Paul Cohen, Clearwater
Crowding isn't conducive to learning
As a future teacher, I find it ironic that the state policymakers are crying over the benchmarks that students need to meet in order to move to the next grade, and in the same breath are blind to the state's major problem
The problem is teaching our students in crowded portables away from the rest of the school. I feel no student will do as well in sub-par conditions, compared to having class in regular classrooms. First, the students feel they are being taught in mobile homes, and are isolated from the rest of the school. I am sure this does wonders for their view on school. I would not let my son or daughter be taught in some makeshift classroom. I am from up north, Pittsburgh to be exact, and I never heard of portables until I came to the University of South Florida. Up north when we have a problem we fix it, not call special meetings to debate the subject to death.
Florida's policymakers are too concerned with themselves, and not the next generation of students. The only time they make a decision is when they are on the verge of losing their lovely jobs, They need to wake up and actually spend a couple of weeks at a school that is overcrowded. They come by for one day, get on camera, and then they are gone, feeling they have accomplished something. I would be willing to bet that no senator's children are in a portable. Furthermore, if they were, the problem would get real consideration.
Sean Farrell, Temple Terrace
Let education go private
Re: Wanted: a real solution, editorial, Oct. 29.

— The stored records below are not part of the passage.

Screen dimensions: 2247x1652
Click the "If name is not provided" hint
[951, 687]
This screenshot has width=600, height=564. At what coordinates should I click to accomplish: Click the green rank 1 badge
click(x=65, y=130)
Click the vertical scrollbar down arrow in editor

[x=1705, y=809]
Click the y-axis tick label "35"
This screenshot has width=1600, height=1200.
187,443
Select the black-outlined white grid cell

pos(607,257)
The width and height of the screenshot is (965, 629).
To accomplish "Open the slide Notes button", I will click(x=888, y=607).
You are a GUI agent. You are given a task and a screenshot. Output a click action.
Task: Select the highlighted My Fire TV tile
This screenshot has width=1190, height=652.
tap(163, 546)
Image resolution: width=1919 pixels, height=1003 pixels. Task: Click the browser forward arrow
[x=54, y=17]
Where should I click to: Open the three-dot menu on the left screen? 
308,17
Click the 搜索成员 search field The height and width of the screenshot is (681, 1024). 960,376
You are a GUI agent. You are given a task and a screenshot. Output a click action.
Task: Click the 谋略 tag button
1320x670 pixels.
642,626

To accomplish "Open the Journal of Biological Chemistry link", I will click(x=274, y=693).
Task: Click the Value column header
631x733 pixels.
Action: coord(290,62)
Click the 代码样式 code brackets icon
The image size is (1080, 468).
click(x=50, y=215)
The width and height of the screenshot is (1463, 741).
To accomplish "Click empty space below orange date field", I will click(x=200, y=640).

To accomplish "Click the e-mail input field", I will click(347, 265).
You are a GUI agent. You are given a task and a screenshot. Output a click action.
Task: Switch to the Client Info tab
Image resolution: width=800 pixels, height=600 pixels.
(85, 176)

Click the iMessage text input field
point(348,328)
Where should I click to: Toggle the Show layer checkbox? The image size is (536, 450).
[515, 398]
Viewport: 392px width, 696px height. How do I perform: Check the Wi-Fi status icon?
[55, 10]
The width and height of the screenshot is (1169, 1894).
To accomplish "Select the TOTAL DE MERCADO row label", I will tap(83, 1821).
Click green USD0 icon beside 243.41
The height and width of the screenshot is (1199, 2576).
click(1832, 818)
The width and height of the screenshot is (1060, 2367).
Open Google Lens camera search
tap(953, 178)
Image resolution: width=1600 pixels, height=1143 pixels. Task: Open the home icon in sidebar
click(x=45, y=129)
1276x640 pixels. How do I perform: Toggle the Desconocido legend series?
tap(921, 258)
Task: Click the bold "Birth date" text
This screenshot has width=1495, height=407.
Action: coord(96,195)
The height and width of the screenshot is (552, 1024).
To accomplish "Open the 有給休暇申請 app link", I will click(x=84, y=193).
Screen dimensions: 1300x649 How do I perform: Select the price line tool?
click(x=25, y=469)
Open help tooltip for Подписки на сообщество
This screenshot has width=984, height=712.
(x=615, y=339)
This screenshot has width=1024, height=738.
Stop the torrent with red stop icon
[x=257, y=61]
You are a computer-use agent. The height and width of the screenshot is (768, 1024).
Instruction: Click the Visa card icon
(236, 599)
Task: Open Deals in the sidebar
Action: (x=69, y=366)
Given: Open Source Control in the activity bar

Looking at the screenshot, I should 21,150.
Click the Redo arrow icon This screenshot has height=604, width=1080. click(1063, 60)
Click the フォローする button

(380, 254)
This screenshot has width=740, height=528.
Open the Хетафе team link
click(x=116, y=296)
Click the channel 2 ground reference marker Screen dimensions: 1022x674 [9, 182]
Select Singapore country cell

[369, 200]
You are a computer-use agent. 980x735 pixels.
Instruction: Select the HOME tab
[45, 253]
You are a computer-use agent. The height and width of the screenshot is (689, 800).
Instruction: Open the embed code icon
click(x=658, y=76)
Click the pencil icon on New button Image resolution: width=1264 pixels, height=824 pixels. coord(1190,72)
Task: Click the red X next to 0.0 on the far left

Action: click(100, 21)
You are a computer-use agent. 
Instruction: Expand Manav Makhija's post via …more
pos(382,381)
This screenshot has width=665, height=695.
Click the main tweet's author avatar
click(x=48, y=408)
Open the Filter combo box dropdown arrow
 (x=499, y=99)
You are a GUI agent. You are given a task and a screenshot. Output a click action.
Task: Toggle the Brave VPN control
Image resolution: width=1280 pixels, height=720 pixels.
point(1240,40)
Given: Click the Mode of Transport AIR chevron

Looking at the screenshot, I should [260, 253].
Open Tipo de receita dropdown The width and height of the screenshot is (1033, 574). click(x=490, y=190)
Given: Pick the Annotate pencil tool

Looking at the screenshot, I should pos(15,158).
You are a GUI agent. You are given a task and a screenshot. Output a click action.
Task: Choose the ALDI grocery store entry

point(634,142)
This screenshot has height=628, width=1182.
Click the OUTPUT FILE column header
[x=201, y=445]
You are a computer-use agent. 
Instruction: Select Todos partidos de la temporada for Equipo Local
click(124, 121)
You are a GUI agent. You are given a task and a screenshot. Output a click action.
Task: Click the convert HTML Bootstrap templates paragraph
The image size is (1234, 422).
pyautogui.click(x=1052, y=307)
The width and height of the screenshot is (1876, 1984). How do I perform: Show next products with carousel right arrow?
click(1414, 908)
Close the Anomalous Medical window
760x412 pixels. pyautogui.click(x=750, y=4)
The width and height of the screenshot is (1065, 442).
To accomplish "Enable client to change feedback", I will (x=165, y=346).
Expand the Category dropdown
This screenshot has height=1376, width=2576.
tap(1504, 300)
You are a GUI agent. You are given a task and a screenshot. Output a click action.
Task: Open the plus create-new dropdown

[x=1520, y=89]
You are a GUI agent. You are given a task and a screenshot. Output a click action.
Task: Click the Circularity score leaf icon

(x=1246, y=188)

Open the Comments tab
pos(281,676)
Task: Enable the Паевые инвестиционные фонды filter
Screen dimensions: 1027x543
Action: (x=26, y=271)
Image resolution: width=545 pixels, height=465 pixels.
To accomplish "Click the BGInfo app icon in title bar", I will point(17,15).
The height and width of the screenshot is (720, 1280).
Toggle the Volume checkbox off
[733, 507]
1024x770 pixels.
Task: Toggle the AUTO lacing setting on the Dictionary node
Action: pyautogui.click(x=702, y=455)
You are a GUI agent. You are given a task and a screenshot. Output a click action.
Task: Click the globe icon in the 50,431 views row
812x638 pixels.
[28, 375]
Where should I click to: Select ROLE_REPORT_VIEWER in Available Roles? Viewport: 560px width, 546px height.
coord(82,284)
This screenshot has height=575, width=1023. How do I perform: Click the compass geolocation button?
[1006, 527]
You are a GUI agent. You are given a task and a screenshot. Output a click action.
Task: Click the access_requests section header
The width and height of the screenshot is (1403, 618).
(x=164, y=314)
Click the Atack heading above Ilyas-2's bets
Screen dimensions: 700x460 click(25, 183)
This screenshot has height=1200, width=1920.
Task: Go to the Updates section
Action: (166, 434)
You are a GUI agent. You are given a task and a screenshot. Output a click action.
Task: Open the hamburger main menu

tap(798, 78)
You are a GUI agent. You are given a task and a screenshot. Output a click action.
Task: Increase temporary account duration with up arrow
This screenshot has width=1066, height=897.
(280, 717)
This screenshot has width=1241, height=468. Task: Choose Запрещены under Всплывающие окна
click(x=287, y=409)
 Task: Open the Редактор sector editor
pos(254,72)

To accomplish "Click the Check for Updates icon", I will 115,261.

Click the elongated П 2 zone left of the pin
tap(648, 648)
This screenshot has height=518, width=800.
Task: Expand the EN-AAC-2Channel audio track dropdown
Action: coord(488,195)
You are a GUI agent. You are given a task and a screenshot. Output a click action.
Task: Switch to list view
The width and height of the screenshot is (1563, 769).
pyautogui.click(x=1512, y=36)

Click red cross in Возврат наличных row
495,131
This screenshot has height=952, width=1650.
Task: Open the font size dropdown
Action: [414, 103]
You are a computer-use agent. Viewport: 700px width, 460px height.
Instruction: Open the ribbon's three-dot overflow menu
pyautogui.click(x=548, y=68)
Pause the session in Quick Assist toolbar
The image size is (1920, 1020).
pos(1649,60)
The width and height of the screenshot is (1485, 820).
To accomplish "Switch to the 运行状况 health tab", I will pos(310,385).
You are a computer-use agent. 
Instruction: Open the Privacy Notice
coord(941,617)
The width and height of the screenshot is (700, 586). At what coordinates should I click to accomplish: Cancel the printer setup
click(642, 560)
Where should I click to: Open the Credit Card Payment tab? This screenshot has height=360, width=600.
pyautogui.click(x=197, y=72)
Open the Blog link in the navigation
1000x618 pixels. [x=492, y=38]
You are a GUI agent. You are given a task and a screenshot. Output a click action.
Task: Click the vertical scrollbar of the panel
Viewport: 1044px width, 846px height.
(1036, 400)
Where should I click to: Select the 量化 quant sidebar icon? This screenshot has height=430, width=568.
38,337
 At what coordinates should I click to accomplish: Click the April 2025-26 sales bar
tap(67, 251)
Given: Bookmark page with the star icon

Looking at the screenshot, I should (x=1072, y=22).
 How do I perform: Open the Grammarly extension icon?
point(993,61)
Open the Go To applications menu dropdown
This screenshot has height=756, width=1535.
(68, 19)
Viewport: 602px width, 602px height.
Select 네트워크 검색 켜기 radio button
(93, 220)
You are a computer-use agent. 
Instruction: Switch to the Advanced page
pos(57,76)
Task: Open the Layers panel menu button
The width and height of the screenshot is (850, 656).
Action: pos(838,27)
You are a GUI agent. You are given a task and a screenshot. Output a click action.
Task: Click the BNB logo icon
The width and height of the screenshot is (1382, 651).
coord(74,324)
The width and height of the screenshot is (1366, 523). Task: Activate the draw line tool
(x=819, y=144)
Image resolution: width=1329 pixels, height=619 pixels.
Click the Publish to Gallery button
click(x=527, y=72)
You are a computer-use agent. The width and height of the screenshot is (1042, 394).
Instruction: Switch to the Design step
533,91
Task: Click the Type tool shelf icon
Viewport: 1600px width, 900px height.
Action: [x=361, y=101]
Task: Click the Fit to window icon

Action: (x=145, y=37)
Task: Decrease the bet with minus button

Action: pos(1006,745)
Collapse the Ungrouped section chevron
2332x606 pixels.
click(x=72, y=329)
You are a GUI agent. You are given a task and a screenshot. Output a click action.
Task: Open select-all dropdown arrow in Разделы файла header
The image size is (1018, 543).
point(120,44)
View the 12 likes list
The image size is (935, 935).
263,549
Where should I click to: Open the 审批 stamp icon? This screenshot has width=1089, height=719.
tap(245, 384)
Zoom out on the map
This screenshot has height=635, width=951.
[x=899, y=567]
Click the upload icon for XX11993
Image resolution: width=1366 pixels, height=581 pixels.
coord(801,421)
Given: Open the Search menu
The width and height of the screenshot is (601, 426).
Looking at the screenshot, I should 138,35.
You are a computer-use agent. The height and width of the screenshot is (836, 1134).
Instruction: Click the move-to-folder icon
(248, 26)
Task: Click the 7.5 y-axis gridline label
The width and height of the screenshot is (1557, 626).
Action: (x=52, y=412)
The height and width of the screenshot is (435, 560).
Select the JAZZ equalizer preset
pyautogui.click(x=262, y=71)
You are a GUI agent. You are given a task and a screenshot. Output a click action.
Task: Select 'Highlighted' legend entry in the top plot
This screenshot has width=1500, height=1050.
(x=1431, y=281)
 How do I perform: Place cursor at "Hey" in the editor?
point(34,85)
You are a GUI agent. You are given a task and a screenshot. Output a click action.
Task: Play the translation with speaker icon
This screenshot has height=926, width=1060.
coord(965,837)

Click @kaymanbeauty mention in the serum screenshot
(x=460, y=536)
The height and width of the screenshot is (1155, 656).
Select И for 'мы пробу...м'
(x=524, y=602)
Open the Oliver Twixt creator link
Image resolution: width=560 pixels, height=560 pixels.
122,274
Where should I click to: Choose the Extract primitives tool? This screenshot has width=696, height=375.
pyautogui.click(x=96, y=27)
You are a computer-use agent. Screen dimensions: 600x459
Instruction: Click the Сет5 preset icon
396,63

The answer is not to simply throw more of taxpayers' money at the problem, as your editorial writer suggested; that has been tried in the past. The answer is simply to abolish public schools, return money spent on them to taxpayers' pockets and allow private schools to flourish.
The prevailing argument against privatizing schools is that many lower-income parents wouldn't be able to afford to send their children if they had to pay for it out of their own pocket. But paying for it in taxes means having money taken from your pocket by force, whether you have a child enrolled in school or not. You're also paying twice as much to educate your child. According to a pamphlet by George O'Brien, the cost per student in government schools is nearly twice that of a typical private school, yet the results are distinctly inferior.
With private schools, we'll solve virtually every problem involving education known to man for half the money. You as the parent will be a paying customer to schools. Do you think they will tolerate unruly behavior from students, turn out illiterate graduates, conduct classes in a portable classroom or allow unqualified teachers to work at their school if they are competing with other schools for your business? Not very likely, is it?
With private schools catering to the needs and desires of their customers, there will be schools emphasizing prayer and religious values, schools without prayer in their curriculum, schools with athletics, no athletics, and so on. You won't have to beg the school board to stop teaching your child a philosophy that's alien to you, but simply look for another school.
Teachers will also finally see a well-deserved increase in their salaries. Private schools that compete for your business will also compete to attract the best quality teachers. Wouldn't it be great to see teachers paid what they're worth?
The choice is yours: business as usual in the public school system or a privately run school industry that competes to keep quality up and cost down. Which do you prefer?